Su madre, pivote de su obra y de su reconciliación consigo mismo, le repetía: eres distinto, Roberto, eres único, debes asumir esa realidad.
Valcárcel hizo yunta con Gastón Ugalde durante un buen tiempo; juntos visitaron bienales y ganaron el Salón Pedro Domingo Murillo con un políptico sobre Franz Tamayo que hoy se puede ver en la Casa de la Cultura de La Paz, justo en la antesala de la Secretaría Municipal de Culturas.
Roberto, Gastón y yo compartimos la pasión por la fotografía. Nos fotografiamos. Incluso le pedí a Valcárcel que me incluyera en la serie de desnudos masculinos poco comunes que trabajaba. El resultado es extraordinario; por pudor no lo muestro. “Cómo te compenso”, le pregunté aquella vez. Me pidió una copia en 30×45 de una imagen de Estambul, tomada desde el Bósforo. Foto deslucida que él quiso porque representaba un fragmento feliz de su vida amorosa.
Roberto era un ser muy sensual.

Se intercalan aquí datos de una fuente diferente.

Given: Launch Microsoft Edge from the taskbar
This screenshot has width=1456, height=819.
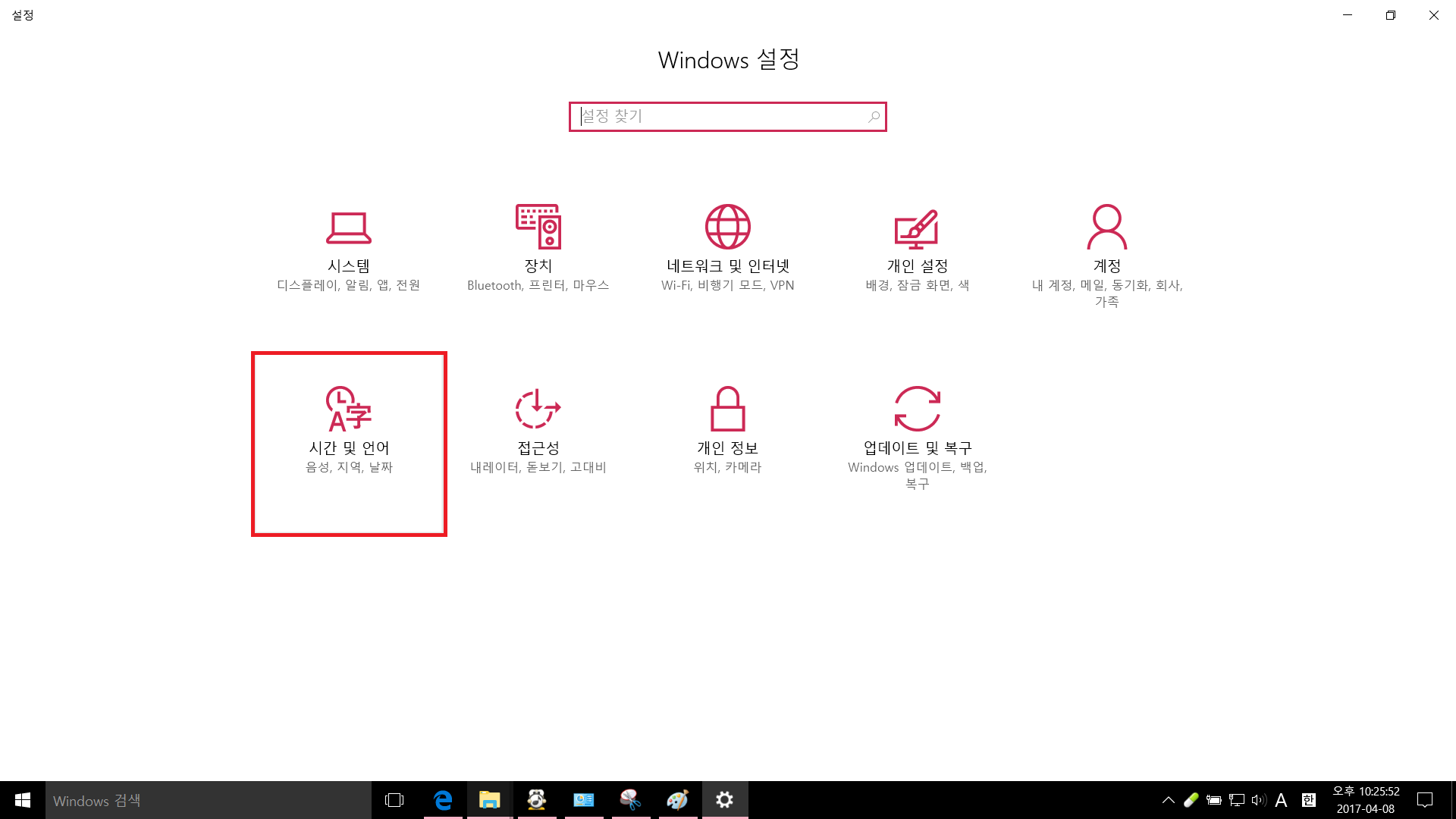Looking at the screenshot, I should (443, 800).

Trabajaba con una fotografía como referencia, la proyectaba y sobre ese esbozo creaba, corregía, perseguía la autenticidad y el compromiso con la belleza. Buscaba una provocación para el espectador, algo que lo encandile. ¿Cómo? Con su sensibilidad, su sensualidad. Sensualidad de su sonrisa, sensualidad de su inteligencia y sensualidad de su ternura, adolorida, apenas contenida pero radiante.
Y detrás de esa cualidad, aparecía tímida una inteligencia llena de humor. Solía disparar dardos que pocos comprendían, se refugiaba de alguna manera en el humor para expresar un pensamiento sofisticado.
Ilustraba su obra con textos, comprometida ésta sólo con su propia obra; nunca la puso al servicio del dinero. En una ocasión supe que en Miami le propusieron decorar un hotel, para lo que debía producir 150 paisajes en verde para las terrazas y doscientos en amarillo para los pasillos; era un buen dinerito, pero él no podía, pues al tiro se le venía otra idea que había ido persiguiendo hacía tiempo y que ya había madurado y, zas, torcía rumbo hacia un nuevo descubrimiento.
Eso nuevo le permitía, como dijo, comunicarse con un mundo que fue siempre hostil con él. Por eso mismo construyó otro mundo en el que se exilió forever. Un lugar donde la fotografía fue su novia: la única.